I have a large data.frame (50M rows) and need to find indices which match a multiple column criteria.
I made a toy example to illustrate the problem.
I read here that it's faster to search though data.tables than data.frames so I converted data.frame into a data.table object
cases<-c(1,3,5)
women<-c("Julia", "Judith", "Juno", "Jane", "Joanna")
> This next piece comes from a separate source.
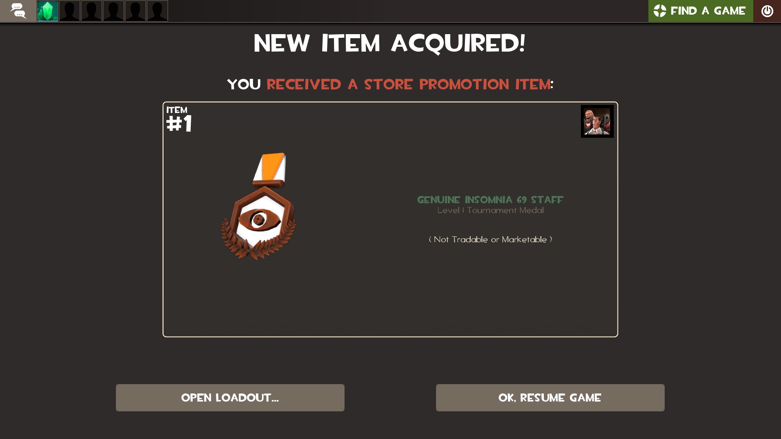Viewport: 781px width, 439px height.
Task: Select the Heavy and Medic class thumbnail
Action: pyautogui.click(x=597, y=121)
data.df<-data.frame("id" = 1:5, "age" = c(20, 30, 40, 50, 60), "name" = c("Joanna","Joe", "Julia", "Juno", "John"))
library(data.table)
data.dt<-as.data.table(data.df)
setkey(data.dt, "id")
I want the results vector to contain age values of records which pass the multiple column criteria, in this case 20, 40, NA. I search using the for loop (which is probably a silly approach, any tips would be greatly appreciated here)
results<-vector()
for (i in 1:length(cases)){
which_id<-cases[i]
ind<-data.dt[id==which_id & name %in% women, which=TRUE]
if(length(ind)==0){results[i]<-NA}
else{results[i]<-data.dt$age[ind]}
}
This would do on a smaller data set but with 500K records in cases and 50M in data.df it is going to take an excess of 12 hours to run. There must be a simpler way, can anyone give a hint?